__EXERCISE DESCRIPTION__
Which lines run from the line with "1528x784 pixels." through the line with "Open the commit" in the entries below? Print them exactly, both ends included, and nothing more.

:: SOURCE RECORDS ::

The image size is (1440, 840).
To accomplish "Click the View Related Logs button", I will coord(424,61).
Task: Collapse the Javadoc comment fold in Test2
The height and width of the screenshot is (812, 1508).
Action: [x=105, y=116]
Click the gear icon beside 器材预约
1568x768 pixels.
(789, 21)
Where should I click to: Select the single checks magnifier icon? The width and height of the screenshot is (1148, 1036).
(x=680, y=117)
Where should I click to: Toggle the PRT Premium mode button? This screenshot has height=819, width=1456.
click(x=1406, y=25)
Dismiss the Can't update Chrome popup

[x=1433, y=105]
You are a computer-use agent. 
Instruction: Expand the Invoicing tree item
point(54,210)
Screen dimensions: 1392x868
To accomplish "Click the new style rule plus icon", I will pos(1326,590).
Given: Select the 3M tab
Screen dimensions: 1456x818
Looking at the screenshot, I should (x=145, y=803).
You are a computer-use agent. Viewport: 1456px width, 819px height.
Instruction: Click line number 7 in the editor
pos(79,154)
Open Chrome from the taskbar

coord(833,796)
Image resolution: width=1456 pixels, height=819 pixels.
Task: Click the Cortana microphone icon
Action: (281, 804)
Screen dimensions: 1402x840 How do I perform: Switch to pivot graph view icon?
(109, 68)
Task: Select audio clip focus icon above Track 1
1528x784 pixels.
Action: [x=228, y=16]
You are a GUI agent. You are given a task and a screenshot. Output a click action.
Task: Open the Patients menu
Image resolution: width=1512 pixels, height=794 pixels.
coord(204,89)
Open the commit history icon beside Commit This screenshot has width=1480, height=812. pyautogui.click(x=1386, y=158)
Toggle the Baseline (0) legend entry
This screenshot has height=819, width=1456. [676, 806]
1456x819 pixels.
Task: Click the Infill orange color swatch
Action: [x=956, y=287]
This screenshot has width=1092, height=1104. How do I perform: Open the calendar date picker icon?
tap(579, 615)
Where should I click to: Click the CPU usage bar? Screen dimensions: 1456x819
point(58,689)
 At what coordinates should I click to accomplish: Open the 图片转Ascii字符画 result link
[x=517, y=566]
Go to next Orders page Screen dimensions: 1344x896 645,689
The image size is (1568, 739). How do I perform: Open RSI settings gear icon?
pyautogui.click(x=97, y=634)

:::

__SOLUTION__
1528x784 pixels.
Action: [x=228, y=16]
You are a GUI agent. You are given a task and a screenshot. Output a click action.
Task: Open the Patients menu
Image resolution: width=1512 pixels, height=794 pixels.
coord(204,89)
Open the commit history icon beside Commit This screenshot has width=1480, height=812. pyautogui.click(x=1386, y=158)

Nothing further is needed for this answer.